╭─ Material for the task
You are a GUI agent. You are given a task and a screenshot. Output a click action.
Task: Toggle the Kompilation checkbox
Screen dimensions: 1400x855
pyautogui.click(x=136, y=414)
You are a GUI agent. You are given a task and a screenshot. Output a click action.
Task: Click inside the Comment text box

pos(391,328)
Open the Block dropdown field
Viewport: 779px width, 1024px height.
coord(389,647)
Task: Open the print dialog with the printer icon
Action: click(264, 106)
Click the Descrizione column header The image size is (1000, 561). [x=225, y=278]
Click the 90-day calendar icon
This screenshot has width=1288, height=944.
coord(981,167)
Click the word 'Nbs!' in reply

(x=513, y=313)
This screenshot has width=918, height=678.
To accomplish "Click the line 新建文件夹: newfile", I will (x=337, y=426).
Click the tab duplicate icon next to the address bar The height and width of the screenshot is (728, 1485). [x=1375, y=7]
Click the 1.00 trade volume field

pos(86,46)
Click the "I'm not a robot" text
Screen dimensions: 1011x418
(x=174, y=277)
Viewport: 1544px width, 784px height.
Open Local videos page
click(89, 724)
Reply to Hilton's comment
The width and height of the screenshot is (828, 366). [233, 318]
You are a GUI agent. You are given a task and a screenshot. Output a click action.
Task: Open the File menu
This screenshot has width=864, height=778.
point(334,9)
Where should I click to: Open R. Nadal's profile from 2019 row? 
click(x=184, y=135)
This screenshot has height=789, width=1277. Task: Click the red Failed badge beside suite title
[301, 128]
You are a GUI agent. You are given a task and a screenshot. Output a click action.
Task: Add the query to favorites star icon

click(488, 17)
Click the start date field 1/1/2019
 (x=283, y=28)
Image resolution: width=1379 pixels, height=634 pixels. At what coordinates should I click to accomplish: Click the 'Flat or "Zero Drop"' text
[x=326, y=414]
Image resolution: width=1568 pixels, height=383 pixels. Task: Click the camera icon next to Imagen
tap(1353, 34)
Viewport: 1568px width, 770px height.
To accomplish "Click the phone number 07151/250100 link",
╰─
No line before the one containing "This screenshot has height=789, width=1277." belongs in the answer; give again exactly that line and all lines after it through the end of the data.

This screenshot has height=789, width=1277. Task: Click the red Failed badge beside suite title
[301, 128]
You are a GUI agent. You are given a task and a screenshot. Output a click action.
Task: Add the query to favorites star icon

click(488, 17)
Click the start date field 1/1/2019
 (x=283, y=28)
Image resolution: width=1379 pixels, height=634 pixels. At what coordinates should I click to accomplish: Click the 'Flat or "Zero Drop"' text
[x=326, y=414]
Image resolution: width=1568 pixels, height=383 pixels. Task: Click the camera icon next to Imagen
tap(1353, 34)
Viewport: 1568px width, 770px height.
To accomplish "Click the phone number 07151/250100 link",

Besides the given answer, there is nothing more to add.